» **PERMINTAAN YANG DIBERIKAN**
Lanjutkan kisah tentang ibu dan anak yang menunaikan ibadah haji ini, mulai setelah kalimat terakhir yang ditampilkan.

Monday, September 27, 2010

KISAH NYATA

 

KISAH NYATA

Tujuh Kali Naik Haji Tidak Bisa Melihat Ka'bah

Sebagai seorang anak yang berbakti kepada orang tuanya, Hasan (bukan
nama sebenarnya), mengajak ibunya untuk menunaikan rukun Islam yang
kelima. Sarah (juga bukan nama sebenarnya), sang Ibu, tentu senang
dengan ajakan anaknya itu. Sebagai muslim yang mampu secara materi,
mereka memang berkewajiban menunaikan ibadah Haji. Segala perlengkapan
sudah disiapkan. Singkatnya ibu anak-anak ini akhirnya berangkat ke
tanah suci. Kondisi keduanya sehat wal afiat, tak kurang satu apapun.
Tiba harinya mereka melakukan thawaf dengan hati dan niat ikhlas menyeru
panggilan Allah, Tuhan Semesta Alam. "Labaik allahuma labaik, aku datang
memenuhi seruanMu ya Allah". Hasan menggandeng ibunya dan berbisik,
"Ummi undzur ila Ka'bah (Bu, lihatlah Ka'bah)." Hasan menunjuk kepada
bangunan empat persegi berwarna hitam itu. Ibunya yang berjalan di sisi
anaknya tak beraksi, ia terdiam. Perempuan itu sama sekali tidak melihat
apa yang ditunjukkan oleh anaknya.

» **CATATAN**
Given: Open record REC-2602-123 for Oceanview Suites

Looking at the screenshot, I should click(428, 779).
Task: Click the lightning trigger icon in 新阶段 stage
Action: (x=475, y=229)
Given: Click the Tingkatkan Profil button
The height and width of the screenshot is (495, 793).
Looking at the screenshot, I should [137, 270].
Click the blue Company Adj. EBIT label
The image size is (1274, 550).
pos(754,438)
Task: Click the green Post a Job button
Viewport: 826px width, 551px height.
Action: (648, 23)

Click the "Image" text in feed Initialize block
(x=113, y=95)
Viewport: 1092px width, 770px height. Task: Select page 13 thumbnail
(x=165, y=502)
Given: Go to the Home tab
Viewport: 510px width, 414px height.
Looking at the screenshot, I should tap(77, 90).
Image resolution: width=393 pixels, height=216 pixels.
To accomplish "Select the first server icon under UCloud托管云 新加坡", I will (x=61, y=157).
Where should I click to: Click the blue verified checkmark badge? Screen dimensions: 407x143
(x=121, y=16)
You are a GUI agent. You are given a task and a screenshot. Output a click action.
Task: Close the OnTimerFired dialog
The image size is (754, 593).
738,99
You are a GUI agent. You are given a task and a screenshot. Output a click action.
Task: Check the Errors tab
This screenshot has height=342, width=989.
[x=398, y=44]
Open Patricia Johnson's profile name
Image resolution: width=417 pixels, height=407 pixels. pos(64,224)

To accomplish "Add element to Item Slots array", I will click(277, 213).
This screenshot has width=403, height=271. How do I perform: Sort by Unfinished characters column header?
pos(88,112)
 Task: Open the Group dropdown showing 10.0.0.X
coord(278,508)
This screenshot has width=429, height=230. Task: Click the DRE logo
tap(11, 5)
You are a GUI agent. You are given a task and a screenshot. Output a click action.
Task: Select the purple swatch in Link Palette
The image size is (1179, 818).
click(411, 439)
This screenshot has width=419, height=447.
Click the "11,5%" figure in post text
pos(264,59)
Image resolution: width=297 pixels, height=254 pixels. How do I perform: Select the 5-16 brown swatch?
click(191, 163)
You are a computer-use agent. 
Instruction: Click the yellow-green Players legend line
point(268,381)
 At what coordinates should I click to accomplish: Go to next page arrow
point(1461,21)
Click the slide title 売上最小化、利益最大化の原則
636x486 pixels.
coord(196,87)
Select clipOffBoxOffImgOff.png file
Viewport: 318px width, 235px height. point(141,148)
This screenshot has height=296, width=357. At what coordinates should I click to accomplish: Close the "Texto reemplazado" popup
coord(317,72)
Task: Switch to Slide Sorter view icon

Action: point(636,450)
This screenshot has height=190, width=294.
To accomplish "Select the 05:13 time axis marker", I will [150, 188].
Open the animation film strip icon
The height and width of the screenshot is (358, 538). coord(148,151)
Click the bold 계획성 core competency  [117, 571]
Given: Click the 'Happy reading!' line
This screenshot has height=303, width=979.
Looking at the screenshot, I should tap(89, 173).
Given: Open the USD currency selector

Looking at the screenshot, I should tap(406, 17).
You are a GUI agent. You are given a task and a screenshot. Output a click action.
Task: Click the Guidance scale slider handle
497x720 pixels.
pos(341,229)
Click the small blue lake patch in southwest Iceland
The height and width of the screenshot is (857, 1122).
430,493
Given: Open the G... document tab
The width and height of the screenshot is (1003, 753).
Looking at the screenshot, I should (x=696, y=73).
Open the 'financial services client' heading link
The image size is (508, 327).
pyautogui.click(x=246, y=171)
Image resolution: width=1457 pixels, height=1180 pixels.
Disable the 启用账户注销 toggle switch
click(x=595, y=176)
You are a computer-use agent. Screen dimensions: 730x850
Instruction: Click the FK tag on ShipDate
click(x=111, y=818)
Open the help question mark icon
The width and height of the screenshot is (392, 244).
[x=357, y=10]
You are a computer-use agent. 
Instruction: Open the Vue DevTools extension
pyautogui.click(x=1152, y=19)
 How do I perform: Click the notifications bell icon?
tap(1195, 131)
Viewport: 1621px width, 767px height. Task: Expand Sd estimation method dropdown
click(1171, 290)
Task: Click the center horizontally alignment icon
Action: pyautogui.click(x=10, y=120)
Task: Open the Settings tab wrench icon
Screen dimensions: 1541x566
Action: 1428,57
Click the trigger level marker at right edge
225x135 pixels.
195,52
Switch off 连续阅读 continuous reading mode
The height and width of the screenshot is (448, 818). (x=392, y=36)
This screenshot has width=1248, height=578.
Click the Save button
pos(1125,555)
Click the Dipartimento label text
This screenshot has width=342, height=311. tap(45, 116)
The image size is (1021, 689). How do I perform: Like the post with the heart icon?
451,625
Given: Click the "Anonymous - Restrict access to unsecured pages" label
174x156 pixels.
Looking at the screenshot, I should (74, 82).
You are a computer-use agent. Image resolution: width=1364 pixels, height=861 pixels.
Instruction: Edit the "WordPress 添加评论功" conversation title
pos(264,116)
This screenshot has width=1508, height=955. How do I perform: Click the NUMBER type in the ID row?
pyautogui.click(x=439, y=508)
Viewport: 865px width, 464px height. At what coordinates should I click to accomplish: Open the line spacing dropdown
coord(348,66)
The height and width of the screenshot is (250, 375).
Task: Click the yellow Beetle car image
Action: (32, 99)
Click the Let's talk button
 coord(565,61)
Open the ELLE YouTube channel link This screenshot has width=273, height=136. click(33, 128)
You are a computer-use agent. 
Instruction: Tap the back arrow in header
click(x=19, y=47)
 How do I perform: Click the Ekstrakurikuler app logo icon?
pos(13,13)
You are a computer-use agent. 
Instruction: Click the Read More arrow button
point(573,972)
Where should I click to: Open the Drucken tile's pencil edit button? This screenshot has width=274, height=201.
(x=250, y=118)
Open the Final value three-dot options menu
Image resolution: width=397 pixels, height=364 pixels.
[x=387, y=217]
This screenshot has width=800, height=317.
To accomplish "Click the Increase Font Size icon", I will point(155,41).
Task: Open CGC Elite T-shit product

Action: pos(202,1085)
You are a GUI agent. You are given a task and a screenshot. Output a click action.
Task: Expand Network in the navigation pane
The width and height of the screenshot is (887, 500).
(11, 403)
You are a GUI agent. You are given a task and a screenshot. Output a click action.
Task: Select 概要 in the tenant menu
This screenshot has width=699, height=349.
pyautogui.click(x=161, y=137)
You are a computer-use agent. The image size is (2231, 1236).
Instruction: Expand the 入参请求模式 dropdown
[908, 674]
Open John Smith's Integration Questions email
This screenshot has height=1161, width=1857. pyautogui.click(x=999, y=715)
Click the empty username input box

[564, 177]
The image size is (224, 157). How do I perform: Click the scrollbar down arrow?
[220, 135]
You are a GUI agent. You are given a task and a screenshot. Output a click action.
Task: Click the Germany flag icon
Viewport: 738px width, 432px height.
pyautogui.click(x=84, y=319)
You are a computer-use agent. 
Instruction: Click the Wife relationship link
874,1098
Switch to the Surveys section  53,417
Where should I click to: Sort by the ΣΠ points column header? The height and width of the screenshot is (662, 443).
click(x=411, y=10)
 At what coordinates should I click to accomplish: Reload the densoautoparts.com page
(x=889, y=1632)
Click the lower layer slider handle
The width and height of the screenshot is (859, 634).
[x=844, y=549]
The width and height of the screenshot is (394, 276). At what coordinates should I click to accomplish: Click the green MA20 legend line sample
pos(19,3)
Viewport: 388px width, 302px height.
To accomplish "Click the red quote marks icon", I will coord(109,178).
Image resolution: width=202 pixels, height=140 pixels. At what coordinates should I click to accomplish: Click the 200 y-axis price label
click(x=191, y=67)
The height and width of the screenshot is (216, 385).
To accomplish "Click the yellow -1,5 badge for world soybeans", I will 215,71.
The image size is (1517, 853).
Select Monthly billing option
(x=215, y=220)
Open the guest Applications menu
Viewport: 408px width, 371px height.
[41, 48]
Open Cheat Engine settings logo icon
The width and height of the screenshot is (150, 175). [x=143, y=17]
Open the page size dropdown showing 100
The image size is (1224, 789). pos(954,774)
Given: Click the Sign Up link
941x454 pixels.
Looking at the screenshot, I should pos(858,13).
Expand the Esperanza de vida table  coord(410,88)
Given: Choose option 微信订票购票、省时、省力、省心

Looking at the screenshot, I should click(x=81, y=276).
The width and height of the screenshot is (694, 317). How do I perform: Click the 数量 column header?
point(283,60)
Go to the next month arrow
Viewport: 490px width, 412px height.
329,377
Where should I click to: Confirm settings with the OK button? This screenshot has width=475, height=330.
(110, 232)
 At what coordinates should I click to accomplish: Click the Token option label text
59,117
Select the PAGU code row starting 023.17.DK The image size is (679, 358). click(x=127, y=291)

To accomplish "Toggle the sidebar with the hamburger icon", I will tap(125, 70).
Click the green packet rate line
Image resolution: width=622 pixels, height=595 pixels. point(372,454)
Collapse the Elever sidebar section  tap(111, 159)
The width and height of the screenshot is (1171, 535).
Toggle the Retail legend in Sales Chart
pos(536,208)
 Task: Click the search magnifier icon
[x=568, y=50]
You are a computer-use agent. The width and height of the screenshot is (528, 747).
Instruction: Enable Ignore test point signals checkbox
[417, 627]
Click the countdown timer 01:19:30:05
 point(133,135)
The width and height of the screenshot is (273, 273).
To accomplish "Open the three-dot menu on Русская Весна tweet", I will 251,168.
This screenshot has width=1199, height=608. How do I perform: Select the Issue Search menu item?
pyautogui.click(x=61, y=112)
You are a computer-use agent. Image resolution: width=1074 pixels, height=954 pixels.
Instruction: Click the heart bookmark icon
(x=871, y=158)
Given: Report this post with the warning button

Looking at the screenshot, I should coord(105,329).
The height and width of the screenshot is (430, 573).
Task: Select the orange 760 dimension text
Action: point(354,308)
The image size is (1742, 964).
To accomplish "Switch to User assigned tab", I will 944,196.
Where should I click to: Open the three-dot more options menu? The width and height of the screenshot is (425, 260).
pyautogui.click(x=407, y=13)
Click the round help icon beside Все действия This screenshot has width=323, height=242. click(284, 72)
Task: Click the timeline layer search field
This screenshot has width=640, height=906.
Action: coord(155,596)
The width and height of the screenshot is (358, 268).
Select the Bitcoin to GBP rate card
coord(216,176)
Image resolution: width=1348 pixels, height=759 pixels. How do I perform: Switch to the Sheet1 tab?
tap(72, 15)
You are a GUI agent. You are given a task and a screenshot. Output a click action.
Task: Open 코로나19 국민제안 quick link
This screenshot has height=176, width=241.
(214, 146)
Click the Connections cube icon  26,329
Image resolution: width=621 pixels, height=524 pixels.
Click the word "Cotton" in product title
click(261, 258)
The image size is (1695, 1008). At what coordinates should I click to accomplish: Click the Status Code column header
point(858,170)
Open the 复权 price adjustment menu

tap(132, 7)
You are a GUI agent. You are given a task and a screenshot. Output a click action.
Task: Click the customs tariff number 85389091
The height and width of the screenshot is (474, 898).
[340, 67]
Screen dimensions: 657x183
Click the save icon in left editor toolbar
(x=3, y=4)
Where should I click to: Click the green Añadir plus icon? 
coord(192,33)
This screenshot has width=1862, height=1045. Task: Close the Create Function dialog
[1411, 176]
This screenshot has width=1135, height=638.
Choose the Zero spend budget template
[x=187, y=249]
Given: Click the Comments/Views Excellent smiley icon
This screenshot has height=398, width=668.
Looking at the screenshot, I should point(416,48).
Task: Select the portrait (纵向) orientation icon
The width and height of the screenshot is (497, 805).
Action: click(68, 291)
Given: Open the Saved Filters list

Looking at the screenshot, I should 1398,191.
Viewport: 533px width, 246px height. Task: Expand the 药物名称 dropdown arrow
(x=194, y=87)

» **HASIL TUGAS**
Hasan kembali membisiki ibunya. Ia tampak bingung melihat raut wajah
ibunya. Di wajah ibunya tampak kebingungan. Ibunya sendiri tak mengerti
mengapa ia tak bisa melihat apapun selain kegelapan. beberapakali ia
mengusap-usap matanya, tetapi kembali yang tampak hanyalah kegelapan.
Padahal, tak ada masalah dengan kesehatan matanya. Beberapa menit yang
lalu ia masih melihat segalanya dengan jelas, tapi mengapa memasuki
Masjidil Haram segalanya menjadi gelap gulita. Tujuh kali Haji Anak yang
sholeh itu bersimpuh di hadapan Allah. Ia shalat memohon ampunan-Nya.
Hati Hasan begitu sedih. Siapapun yang datang ke Baitulah, mengharap
rahmatNYA. Terasa hampa menjadi tamu Allah, tanpa menyaksikan segala
kebesaran-Nya, tanpa merasakan kuasa-Nya dan juga rahmat-Nya. Hasan
tidak berkecil hati, mungkin dengan ibadah dan taubatnya yang
sungguh-sungguh, Ibundanya akan dapat merasakan anugrah-Nya, dengan
menatap Ka'bah, kelak. Anak yang saleh itu berniat akan kmebali membawa
ibunya berhaji tahun depan. Ternyata nasib baik belum berpihak
kepadanya. Tahun berikutnya kejadian serupa terulang lagi. Ibunya
kembali dibutakan di dekat Ka'bah, sehingga tak dapat menyaksikan
bangunan yang merupakan symbol persatuan umat Islam itu. Wanita itu
tidak bisa melihat Ka'bah.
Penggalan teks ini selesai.